Stored items
▬▬▬▬▬▬▬▬▬▬

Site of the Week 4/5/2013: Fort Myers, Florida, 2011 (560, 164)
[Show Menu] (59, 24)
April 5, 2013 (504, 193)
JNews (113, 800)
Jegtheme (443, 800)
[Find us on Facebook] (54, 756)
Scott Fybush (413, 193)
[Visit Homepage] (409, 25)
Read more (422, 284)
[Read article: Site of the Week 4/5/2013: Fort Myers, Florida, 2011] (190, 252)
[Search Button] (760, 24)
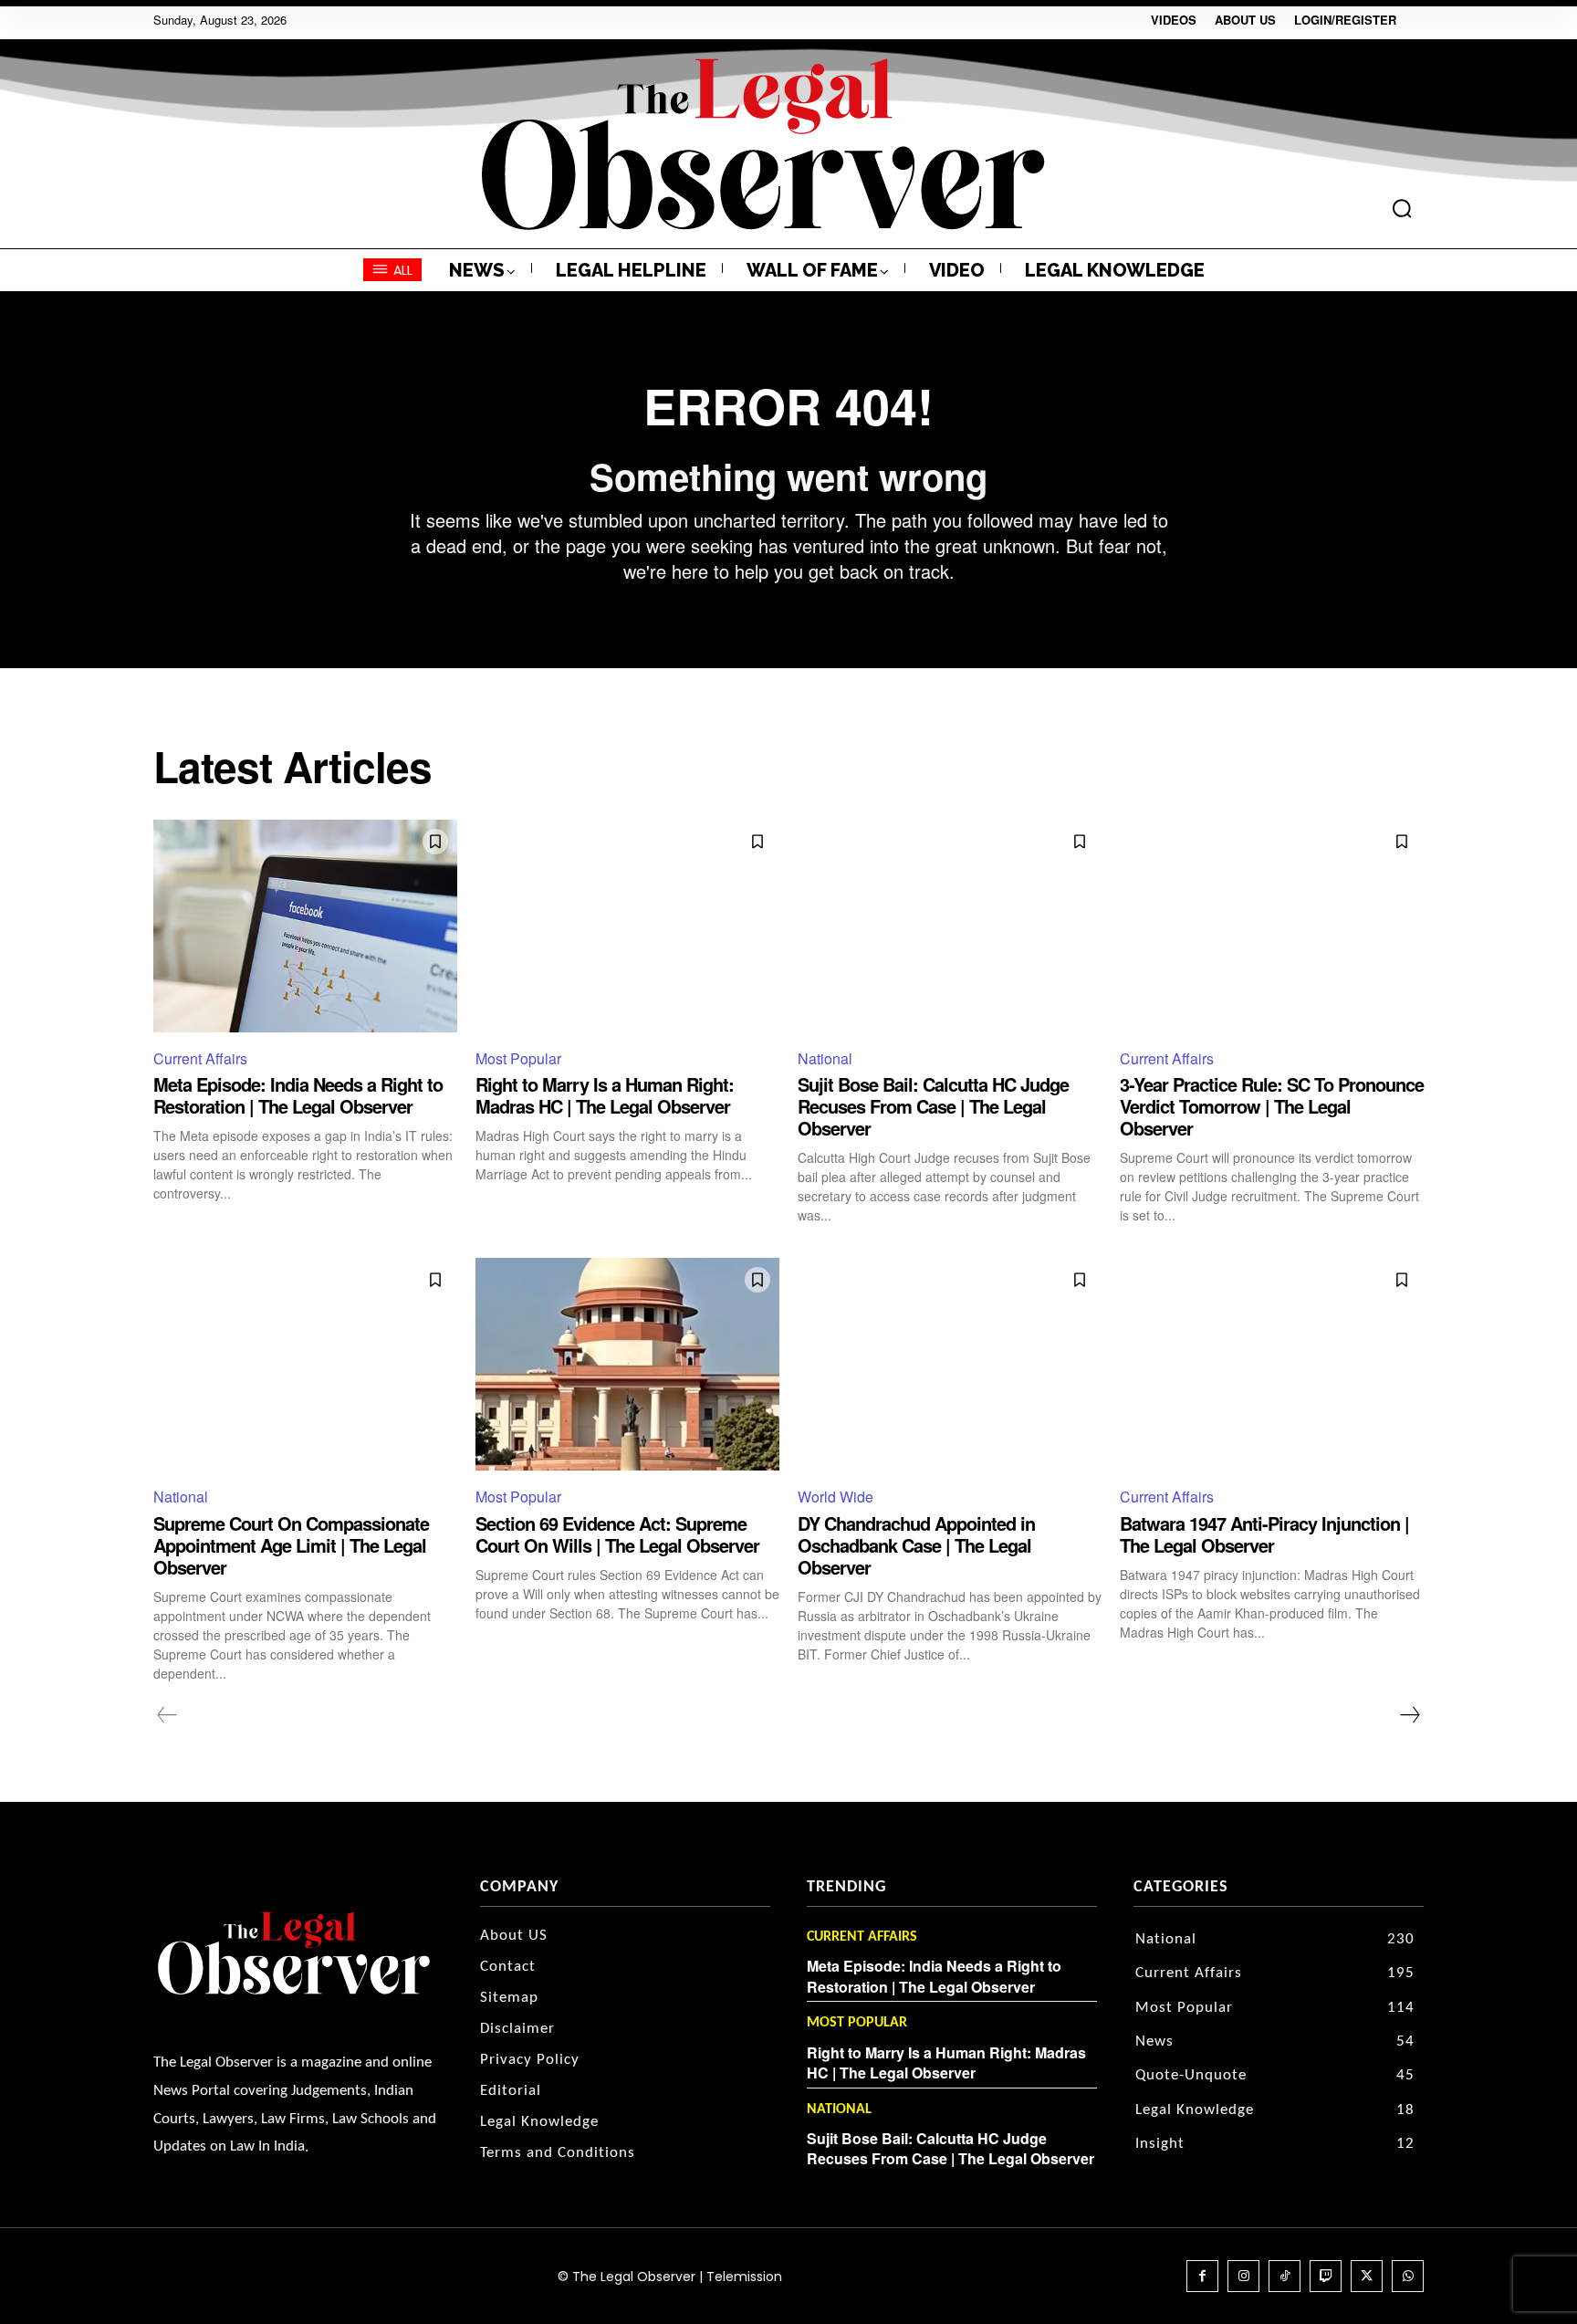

▬▬▬▬▬▬▬▬▬▬

▶ [What the exercise asks] In the records, find every line that has the string "Site" and copy it.

▶ [Output for this task]
Site of the Week 4/5/2013: Fort Myers, Florida, 2011 (560, 164)
[Read article: Site of the Week 4/5/2013: Fort Myers, Florida, 2011] (190, 252)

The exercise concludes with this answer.